What needs to be done: Copy out every one of the following lines word for word.

(Pointing lines for text and elements)
-------
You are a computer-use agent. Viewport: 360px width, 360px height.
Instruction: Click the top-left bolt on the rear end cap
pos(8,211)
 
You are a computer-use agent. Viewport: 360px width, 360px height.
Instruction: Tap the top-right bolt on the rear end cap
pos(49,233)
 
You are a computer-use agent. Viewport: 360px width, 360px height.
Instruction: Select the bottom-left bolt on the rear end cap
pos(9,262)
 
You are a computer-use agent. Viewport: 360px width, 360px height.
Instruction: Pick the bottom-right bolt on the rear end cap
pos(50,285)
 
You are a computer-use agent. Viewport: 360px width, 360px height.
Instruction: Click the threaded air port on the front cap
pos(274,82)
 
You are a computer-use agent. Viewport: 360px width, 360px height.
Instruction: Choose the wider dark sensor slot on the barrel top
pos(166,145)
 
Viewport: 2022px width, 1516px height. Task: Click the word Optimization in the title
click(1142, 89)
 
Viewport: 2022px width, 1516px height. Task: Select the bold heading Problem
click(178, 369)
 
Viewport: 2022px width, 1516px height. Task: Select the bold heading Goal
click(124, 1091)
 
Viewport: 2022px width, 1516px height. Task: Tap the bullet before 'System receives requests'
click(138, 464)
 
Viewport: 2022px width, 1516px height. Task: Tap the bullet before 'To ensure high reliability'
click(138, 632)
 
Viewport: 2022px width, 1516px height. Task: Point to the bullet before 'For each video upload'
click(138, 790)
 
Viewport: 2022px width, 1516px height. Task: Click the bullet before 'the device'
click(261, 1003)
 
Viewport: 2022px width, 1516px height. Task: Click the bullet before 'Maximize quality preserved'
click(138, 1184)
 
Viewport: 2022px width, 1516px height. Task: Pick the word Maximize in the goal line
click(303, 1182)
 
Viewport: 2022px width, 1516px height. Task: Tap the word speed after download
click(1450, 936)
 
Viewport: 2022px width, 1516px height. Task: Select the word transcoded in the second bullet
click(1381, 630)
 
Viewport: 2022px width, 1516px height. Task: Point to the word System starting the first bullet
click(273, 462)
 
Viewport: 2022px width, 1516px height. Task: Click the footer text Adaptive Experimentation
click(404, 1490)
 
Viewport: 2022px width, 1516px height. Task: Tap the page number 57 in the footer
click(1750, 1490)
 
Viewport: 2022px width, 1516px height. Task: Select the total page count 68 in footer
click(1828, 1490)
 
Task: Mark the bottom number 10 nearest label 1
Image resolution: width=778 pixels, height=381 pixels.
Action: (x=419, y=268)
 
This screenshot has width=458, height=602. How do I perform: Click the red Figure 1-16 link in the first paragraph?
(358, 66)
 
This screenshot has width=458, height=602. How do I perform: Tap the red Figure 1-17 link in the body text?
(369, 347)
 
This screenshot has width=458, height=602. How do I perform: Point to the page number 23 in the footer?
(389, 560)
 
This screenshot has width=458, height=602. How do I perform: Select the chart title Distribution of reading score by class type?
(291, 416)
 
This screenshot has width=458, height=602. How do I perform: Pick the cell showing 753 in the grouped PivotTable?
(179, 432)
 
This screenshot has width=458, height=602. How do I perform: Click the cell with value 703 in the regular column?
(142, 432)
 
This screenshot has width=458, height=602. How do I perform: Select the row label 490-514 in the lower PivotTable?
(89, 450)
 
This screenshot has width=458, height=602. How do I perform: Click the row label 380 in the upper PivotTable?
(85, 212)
-------
Solution to the problem:
You are a computer-use agent. Viewport: 360px width, 360px height.
Instruction: Click the top-left bolt on the rear end cap
pos(8,211)
 
You are a computer-use agent. Viewport: 360px width, 360px height.
Instruction: Tap the top-right bolt on the rear end cap
pos(49,233)
 
You are a computer-use agent. Viewport: 360px width, 360px height.
Instruction: Select the bottom-left bolt on the rear end cap
pos(9,262)
 
You are a computer-use agent. Viewport: 360px width, 360px height.
Instruction: Pick the bottom-right bolt on the rear end cap
pos(50,285)
 
You are a computer-use agent. Viewport: 360px width, 360px height.
Instruction: Click the threaded air port on the front cap
pos(274,82)
 
You are a computer-use agent. Viewport: 360px width, 360px height.
Instruction: Choose the wider dark sensor slot on the barrel top
pos(166,145)
 
Viewport: 2022px width, 1516px height. Task: Click the word Optimization in the title
click(1142, 89)
 
Viewport: 2022px width, 1516px height. Task: Select the bold heading Problem
click(178, 369)
 
Viewport: 2022px width, 1516px height. Task: Select the bold heading Goal
click(124, 1091)
 
Viewport: 2022px width, 1516px height. Task: Tap the bullet before 'System receives requests'
click(138, 464)
 
Viewport: 2022px width, 1516px height. Task: Tap the bullet before 'To ensure high reliability'
click(138, 632)
 
Viewport: 2022px width, 1516px height. Task: Point to the bullet before 'For each video upload'
click(138, 790)
 
Viewport: 2022px width, 1516px height. Task: Click the bullet before 'the device'
click(261, 1003)
 
Viewport: 2022px width, 1516px height. Task: Click the bullet before 'Maximize quality preserved'
click(138, 1184)
 
Viewport: 2022px width, 1516px height. Task: Pick the word Maximize in the goal line
click(303, 1182)
 
Viewport: 2022px width, 1516px height. Task: Tap the word speed after download
click(1450, 936)
 
Viewport: 2022px width, 1516px height. Task: Select the word transcoded in the second bullet
click(1381, 630)
 
Viewport: 2022px width, 1516px height. Task: Point to the word System starting the first bullet
click(273, 462)
 
Viewport: 2022px width, 1516px height. Task: Click the footer text Adaptive Experimentation
click(404, 1490)
 
Viewport: 2022px width, 1516px height. Task: Tap the page number 57 in the footer
click(1750, 1490)
 
Viewport: 2022px width, 1516px height. Task: Select the total page count 68 in footer
click(1828, 1490)
 
Task: Mark the bottom number 10 nearest label 1
Image resolution: width=778 pixels, height=381 pixels.
Action: (x=419, y=268)
 
This screenshot has width=458, height=602. How do I perform: Click the red Figure 1-16 link in the first paragraph?
(358, 66)
 
This screenshot has width=458, height=602. How do I perform: Tap the red Figure 1-17 link in the body text?
(369, 347)
 
This screenshot has width=458, height=602. How do I perform: Point to the page number 23 in the footer?
(389, 560)
 
This screenshot has width=458, height=602. How do I perform: Select the chart title Distribution of reading score by class type?
(291, 416)
 
This screenshot has width=458, height=602. How do I perform: Pick the cell showing 753 in the grouped PivotTable?
(179, 432)
 
This screenshot has width=458, height=602. How do I perform: Click the cell with value 703 in the regular column?
(142, 432)
 
This screenshot has width=458, height=602. How do I perform: Select the row label 490-514 in the lower PivotTable?
(89, 450)
 
This screenshot has width=458, height=602. How do I perform: Click the row label 380 in the upper PivotTable?
(85, 212)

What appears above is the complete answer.